Вечером снова наступает штиль. Словно ничего не случилось. Осталась только легкая зыбь. За «Бесстрашной» пришел буксир. В море полно небольших лодок. Это любопытные, уже прослышавшие о несчастье. Мы с Ребеккой сидим на террасе, я обнимаю ее — она сама этого захотела.
— Помнишь, ты рассказывал мне о доме Скууга? Тебе вдруг показалось, что это место преступления? Теперь и у нас тоже место преступления. Хотя я была здесь так счастлива! В детстве я проводила здесь каждое лето! И вот за один час я все это потеряла. Мне вдруг стало ясно, что быть взрослой не так-то просто.
Она безуспешно пытается улыбнуться.
— Почему он должен был умереть?
Я не мешаю ей говорить. Она дольше, чем я, жила в мире неведения. Дольше, чем я, наслаждалась свободой, возможностями, наличием выбора. Но то, что случилось сегодня, не было выбором. Она взволнована тем, что оказалась связанной с этой трагедией как свидетель, и, может быть, еще больше ее волнует то, что это выпало и на мою долю.
— Мы теперь всегда будем думать об этом? — с детской наивностью спрашивает она. — Снова и снова будем вспоминать, как перевернулась эта яхта?
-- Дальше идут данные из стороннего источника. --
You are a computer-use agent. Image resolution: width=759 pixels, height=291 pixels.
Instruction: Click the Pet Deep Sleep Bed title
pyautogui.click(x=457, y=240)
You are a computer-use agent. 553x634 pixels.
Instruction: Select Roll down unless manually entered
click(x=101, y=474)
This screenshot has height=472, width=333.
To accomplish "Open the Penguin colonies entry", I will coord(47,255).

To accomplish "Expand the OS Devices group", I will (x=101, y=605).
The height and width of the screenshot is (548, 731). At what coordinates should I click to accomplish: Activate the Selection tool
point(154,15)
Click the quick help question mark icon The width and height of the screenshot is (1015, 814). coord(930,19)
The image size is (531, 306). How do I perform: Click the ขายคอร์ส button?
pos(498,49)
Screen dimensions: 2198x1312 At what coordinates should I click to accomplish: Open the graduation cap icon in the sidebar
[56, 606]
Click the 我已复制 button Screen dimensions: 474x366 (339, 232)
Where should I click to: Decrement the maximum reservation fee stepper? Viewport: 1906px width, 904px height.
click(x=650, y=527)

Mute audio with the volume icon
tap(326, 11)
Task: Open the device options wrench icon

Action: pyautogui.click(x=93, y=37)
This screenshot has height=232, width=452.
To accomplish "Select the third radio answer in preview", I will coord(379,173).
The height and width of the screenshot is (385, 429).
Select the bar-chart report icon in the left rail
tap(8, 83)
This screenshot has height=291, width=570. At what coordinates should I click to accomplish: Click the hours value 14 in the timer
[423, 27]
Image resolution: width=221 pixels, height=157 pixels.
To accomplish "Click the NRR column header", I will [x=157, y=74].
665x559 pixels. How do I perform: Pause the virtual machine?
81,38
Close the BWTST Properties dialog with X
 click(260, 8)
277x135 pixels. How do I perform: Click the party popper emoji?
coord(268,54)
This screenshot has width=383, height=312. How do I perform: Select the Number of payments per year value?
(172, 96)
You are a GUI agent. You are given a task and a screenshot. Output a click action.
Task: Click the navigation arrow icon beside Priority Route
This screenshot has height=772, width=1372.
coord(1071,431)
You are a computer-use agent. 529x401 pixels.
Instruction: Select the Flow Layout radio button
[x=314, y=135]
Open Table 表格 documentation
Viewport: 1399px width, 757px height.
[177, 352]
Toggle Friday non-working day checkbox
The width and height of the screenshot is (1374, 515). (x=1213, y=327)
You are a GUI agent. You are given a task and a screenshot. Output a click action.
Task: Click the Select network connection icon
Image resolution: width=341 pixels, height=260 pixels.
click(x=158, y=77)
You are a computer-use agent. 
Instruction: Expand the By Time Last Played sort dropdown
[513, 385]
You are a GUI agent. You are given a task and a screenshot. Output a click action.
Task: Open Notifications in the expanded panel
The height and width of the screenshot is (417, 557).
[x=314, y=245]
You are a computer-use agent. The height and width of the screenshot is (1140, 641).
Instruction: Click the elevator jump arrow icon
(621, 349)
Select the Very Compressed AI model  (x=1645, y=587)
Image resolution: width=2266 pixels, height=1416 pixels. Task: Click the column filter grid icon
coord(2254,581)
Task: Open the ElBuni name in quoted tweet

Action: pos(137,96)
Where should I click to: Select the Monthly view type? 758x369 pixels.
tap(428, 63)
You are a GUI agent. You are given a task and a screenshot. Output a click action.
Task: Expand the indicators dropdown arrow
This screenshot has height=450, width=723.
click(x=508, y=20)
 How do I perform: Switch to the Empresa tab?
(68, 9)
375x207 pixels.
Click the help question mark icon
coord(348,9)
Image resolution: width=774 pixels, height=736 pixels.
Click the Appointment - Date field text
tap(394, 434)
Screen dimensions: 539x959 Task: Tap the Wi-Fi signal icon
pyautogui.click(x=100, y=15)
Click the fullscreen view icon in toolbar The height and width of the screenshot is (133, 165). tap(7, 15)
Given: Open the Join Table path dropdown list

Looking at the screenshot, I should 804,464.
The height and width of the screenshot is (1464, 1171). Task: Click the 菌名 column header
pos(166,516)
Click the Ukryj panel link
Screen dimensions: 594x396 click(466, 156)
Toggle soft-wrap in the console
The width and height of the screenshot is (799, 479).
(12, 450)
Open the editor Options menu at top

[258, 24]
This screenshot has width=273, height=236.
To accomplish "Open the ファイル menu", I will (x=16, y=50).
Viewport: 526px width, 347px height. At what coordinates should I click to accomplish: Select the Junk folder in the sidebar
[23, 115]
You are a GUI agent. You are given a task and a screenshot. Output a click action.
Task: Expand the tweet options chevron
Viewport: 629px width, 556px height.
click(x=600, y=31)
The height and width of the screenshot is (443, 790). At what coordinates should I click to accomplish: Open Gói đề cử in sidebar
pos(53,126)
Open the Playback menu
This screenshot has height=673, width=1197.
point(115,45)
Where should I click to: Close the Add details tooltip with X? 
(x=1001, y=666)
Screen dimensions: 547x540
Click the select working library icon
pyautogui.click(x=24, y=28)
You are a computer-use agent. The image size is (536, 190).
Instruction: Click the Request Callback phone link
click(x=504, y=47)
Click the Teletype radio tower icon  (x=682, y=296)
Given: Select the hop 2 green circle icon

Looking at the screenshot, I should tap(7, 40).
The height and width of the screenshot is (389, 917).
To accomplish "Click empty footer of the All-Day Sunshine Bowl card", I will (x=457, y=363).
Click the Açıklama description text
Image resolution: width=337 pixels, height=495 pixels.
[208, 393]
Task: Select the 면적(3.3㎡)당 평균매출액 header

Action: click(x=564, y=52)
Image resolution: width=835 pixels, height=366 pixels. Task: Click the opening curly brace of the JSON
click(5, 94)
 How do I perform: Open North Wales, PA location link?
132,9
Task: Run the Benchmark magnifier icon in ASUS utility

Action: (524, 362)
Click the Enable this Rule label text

Ты каждую ночь перед сном видишь, как твою мать уносит водопад?
Я задумываюсь.
— Нет, теперь уже не вижу. Но я по-прежнему чувствую ее близость. Так же как Анину. Мертвые живут с нами, хотим мы этого или нет. Иногда я думаю, что это они решают, долго ли они, мертвые, будут оставаться с нами, живыми.
— Странные у тебя мысли, Аксель.
— Но тебя это так близко не коснется. Ведь ты даже не знала того, кто утонул.
— Да, не знала, но я никогда не забуду, как висели его плечи, когда его поднимали в вертолет.
— Ты очень боишься смерти?
— Да.
Становится холодно. Мы идем в дом и зажигаем роскошную медную печку, но газовое пламя нас не греет. Я думаю о том, какая музыка подошла бы к такому вечеру, как сегодня, и понимаю, что такой музыки нет. Когда погибла мама, у меня в голове звучала Четвертая симфония Брамса, но это потому, что именно ее передавали в утреннем концерте в то воскресенье, и потому, что мама напевала ее. Когда маму унес водопад, я помнил, как она напевала эту симфонию. А когда мне сказали, что Аня умерла, у меня в голове звучал квинтет до мажор Шуберта, но это из-за Ани — она говорила о нем перед смертью, потому что очень его любила. Однако для того, что случилось сегодня, для этой трагедии, которую можно назвать бессмысленной и которая была лишь естественным следствием мужской самоуверенности рулевого, музыки не существует. Музыки, которая всегда охраняет нас и подсказывает нам выход, сейчас нет. Я делюсь своими мыслями с Ребеккой. Она слушает меня вполуха, кивает.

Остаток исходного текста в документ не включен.